嗚咽
(なに・・・これ・・・)
キョウコは息を飲み込み、パソコンから再生される音に縛り付けられた。たった12秒の録音。なのに、なぜか心を一瞬でざわつかせ、それでいて聞き入ってしまう。
どこかで体感したことのあるような、懐かしさ・・・。郷愁?。田舎道、蝉の声、遠くで聞こえてくる祭囃子。老婆の声とともに微かに録音された状況が、キョウコの聴覚を通して体中に反響し続けた。
もう一度再生させてみる。
ざわざわと草木の揺れる音。砂利道の上を歩く足音。そして老婆の声。蝉の鳴声はひぐらしだろう、鳴き止み、また鳴き始めると同時にファイルは終了する。
もう一度再生。
もう一つ気づいたこと。『izumi』ファイルは、再生させる度に増殖する。プレイヤーソフトの中の『izumi』ファイルは優に二百を超えている。
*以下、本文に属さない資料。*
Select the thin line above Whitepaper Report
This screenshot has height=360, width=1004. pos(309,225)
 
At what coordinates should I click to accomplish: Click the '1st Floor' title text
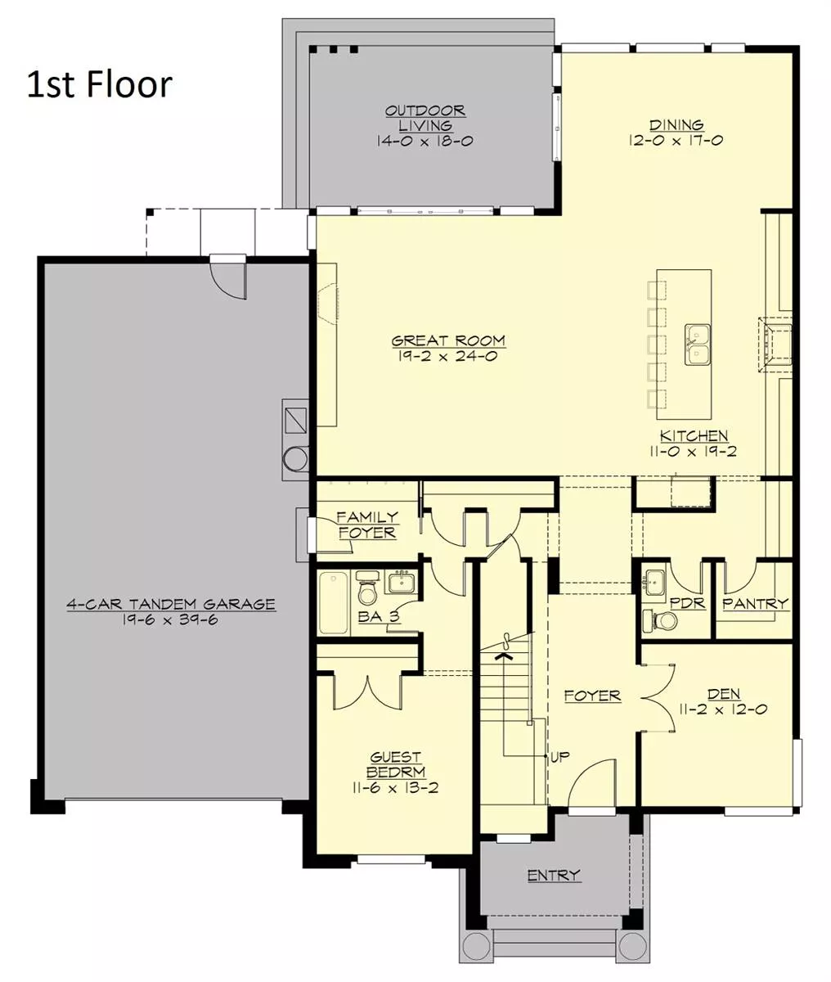[100, 84]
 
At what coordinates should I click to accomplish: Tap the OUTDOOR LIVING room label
[425, 118]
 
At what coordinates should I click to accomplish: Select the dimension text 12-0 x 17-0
[676, 141]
マホが何度もこのファイルを再生させていた?何度も、何度も、何度も・・・。
そしてファイルは増殖を繰り返す。またウィルスをネット上に撒き散らすのだろうか。
まるでクモの卵が孵化する様に、一斉に殻をやぶり、無数の子供が、親を捕食する・・・。
そんな連想をしてしまい、口を抑え、マウスから手を離した。
マホは何を感じ、どう過ごしていたのだろう。会社を辞め、先週再会するまでの数ヶ月間を・・・。
それとも病はそれ以前にすでに進行しつつあったのだろうか。
気づくと大粒の涙が頬をつたっていた。せき止めていた感情が溢れ出る。止まらなかった。思い切り叫びたい衝動に駆られた。
(マホごめんね。ごめんねマホ。気づいてあげられなくて。ごめんね・・・ごめんね・・・ごめんね・・・)
こみ上げる後悔、罪悪感、恐怖、さまざまな感情が嗚咽にかわる。